Output only the lines from the start of the entries through the line holding "Given: Open the Bonsaistu shopping pin". Each line must match the original exactly.

━━━ SUPPLIED DATA

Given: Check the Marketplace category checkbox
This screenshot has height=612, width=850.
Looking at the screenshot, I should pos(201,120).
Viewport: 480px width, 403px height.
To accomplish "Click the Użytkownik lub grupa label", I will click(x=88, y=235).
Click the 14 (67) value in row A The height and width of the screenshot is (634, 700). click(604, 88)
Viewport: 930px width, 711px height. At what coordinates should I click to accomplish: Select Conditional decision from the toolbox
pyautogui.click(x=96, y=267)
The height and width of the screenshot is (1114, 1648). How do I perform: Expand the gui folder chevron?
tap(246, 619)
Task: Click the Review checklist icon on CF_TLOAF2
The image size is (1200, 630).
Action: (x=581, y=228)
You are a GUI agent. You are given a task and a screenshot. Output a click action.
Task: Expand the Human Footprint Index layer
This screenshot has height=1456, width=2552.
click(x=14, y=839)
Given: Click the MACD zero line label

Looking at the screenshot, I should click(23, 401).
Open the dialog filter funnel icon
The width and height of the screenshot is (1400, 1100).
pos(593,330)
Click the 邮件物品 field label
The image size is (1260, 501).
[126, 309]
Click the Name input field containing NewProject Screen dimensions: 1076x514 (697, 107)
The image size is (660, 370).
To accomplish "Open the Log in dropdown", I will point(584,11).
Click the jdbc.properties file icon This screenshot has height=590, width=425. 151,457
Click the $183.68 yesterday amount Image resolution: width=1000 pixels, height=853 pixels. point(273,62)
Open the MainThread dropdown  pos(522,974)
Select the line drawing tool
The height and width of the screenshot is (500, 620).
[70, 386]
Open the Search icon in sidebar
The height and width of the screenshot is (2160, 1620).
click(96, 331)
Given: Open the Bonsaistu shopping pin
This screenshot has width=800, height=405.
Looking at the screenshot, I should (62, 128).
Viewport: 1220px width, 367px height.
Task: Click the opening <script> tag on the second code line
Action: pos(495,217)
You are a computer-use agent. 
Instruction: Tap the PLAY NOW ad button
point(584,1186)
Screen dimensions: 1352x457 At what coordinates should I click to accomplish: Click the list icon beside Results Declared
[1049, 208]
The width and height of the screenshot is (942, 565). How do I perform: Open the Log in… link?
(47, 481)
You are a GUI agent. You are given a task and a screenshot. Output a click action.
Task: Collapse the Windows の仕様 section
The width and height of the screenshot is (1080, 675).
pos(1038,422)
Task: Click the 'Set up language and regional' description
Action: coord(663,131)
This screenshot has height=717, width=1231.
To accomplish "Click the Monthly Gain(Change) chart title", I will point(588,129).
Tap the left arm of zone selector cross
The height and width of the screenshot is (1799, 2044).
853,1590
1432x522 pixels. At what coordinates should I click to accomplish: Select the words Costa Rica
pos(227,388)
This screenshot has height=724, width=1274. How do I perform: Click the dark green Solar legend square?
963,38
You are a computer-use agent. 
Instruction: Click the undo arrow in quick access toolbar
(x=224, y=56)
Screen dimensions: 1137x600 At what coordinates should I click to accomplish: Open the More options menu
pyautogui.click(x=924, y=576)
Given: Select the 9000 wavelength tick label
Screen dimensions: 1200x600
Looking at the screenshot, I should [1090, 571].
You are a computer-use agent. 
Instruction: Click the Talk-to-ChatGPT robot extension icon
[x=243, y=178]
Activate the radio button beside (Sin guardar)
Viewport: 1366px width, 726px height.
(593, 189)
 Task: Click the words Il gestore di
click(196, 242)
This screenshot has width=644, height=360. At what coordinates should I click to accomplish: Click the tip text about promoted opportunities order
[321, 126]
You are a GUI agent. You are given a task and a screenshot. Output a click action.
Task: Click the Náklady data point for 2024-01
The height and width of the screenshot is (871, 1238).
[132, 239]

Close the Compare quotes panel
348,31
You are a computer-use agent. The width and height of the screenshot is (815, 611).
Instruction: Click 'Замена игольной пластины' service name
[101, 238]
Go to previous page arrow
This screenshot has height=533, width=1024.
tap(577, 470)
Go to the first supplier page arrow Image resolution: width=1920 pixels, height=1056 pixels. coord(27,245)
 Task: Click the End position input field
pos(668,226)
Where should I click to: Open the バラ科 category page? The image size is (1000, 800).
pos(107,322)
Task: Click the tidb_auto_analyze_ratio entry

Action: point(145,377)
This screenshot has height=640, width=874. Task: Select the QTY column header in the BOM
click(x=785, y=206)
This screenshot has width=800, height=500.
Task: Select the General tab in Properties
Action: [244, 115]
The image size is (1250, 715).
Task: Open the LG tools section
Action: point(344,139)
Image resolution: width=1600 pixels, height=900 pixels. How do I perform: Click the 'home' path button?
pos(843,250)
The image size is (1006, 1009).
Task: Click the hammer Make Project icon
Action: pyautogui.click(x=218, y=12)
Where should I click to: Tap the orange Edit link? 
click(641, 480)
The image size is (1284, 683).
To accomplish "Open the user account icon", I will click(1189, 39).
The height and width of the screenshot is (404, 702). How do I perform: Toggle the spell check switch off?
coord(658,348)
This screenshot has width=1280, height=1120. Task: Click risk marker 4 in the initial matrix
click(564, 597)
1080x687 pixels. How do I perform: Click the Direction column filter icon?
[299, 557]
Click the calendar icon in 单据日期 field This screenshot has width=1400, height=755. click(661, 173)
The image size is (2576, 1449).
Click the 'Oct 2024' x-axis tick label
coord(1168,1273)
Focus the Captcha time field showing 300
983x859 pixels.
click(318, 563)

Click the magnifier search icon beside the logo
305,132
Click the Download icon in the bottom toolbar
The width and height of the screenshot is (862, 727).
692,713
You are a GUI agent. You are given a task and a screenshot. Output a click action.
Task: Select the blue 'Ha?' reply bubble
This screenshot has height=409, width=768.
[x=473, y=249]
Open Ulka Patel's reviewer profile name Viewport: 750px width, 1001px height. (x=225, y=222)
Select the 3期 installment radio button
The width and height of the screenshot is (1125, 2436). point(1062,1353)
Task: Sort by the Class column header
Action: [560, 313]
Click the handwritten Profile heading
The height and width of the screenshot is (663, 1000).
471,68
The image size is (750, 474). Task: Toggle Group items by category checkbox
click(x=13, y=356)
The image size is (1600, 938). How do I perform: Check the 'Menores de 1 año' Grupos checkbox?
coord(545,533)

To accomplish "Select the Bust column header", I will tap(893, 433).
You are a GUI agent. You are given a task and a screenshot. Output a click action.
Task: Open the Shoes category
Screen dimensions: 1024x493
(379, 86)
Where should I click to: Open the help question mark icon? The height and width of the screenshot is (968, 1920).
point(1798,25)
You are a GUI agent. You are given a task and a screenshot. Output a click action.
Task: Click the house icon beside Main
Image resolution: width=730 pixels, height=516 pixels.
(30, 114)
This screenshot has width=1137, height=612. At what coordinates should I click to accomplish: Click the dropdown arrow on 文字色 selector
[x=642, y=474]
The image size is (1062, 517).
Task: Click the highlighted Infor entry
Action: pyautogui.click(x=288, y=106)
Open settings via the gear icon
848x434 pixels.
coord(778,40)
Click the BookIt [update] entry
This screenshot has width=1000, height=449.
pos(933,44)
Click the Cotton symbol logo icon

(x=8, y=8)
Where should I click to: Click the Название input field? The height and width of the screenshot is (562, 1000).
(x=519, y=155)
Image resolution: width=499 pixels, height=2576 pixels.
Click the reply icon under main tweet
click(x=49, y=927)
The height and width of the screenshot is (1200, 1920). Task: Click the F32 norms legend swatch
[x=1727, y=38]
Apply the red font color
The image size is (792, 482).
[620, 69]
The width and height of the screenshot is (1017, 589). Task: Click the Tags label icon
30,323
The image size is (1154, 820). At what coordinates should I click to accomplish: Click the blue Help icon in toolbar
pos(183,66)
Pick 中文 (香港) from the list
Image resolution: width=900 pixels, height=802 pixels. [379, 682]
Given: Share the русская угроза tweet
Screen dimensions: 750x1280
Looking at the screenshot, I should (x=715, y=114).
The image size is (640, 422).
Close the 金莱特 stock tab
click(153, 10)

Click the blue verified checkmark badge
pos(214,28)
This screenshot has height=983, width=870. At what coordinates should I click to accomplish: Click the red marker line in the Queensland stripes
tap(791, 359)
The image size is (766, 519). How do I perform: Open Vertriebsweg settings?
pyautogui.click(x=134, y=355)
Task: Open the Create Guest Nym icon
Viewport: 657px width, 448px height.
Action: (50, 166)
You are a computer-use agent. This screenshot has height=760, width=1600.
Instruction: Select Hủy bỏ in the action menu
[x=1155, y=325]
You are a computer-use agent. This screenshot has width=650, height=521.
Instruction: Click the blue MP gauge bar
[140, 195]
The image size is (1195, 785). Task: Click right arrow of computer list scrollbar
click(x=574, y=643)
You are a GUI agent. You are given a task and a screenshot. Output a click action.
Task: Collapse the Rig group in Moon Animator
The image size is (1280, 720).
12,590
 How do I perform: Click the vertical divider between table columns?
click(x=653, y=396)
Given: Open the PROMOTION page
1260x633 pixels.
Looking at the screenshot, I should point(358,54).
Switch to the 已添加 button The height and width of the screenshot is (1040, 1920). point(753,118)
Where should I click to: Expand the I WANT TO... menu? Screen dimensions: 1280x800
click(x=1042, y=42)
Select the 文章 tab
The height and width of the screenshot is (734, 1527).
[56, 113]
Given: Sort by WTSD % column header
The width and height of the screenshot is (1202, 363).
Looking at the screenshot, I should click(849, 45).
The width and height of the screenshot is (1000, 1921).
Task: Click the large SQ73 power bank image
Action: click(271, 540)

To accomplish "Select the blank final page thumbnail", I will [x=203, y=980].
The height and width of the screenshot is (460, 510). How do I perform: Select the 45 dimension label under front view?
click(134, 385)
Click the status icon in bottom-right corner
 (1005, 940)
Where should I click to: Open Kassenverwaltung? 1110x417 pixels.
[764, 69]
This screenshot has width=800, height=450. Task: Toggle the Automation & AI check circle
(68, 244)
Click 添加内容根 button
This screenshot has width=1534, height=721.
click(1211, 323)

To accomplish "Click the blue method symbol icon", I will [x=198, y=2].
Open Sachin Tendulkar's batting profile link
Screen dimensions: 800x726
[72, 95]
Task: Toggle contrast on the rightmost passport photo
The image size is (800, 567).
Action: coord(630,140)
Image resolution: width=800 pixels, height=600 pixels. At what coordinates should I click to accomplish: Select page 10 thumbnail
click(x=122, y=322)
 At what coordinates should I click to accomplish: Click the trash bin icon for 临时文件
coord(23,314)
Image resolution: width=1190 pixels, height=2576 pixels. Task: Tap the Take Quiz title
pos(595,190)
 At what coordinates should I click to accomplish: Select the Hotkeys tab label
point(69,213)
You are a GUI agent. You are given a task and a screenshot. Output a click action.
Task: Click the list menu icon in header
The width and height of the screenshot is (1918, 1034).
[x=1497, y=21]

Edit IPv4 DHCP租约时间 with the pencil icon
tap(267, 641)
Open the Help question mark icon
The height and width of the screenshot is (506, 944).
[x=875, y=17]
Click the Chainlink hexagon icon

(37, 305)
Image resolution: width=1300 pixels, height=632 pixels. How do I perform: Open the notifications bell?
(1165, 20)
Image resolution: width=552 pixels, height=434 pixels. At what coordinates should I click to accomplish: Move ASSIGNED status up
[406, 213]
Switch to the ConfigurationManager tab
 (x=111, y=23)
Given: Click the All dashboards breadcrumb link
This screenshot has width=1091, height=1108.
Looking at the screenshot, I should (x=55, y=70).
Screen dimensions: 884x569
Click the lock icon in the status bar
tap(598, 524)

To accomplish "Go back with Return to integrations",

━━━━━━

WRITTEN RESPONSE>
Given: Check the Marketplace category checkbox
This screenshot has height=612, width=850.
Looking at the screenshot, I should pos(201,120).
Viewport: 480px width, 403px height.
To accomplish "Click the Użytkownik lub grupa label", I will click(x=88, y=235).
Click the 14 (67) value in row A The height and width of the screenshot is (634, 700). click(604, 88)
Viewport: 930px width, 711px height. At what coordinates should I click to accomplish: Select Conditional decision from the toolbox
pyautogui.click(x=96, y=267)
The height and width of the screenshot is (1114, 1648). How do I perform: Expand the gui folder chevron?
tap(246, 619)
Task: Click the Review checklist icon on CF_TLOAF2
The image size is (1200, 630).
Action: (x=581, y=228)
You are a GUI agent. You are given a task and a screenshot. Output a click action.
Task: Expand the Human Footprint Index layer
This screenshot has height=1456, width=2552.
click(x=14, y=839)
Given: Click the MACD zero line label

Looking at the screenshot, I should click(23, 401).
Open the dialog filter funnel icon
The width and height of the screenshot is (1400, 1100).
pos(593,330)
Click the 邮件物品 field label
The image size is (1260, 501).
[126, 309]
Click the Name input field containing NewProject Screen dimensions: 1076x514 (697, 107)
The image size is (660, 370).
To accomplish "Open the Log in dropdown", I will point(584,11).
Click the jdbc.properties file icon This screenshot has height=590, width=425. 151,457
Click the $183.68 yesterday amount Image resolution: width=1000 pixels, height=853 pixels. point(273,62)
Open the MainThread dropdown  pos(522,974)
Select the line drawing tool
The height and width of the screenshot is (500, 620).
[70, 386]
Open the Search icon in sidebar
The height and width of the screenshot is (2160, 1620).
click(96, 331)
Given: Open the Bonsaistu shopping pin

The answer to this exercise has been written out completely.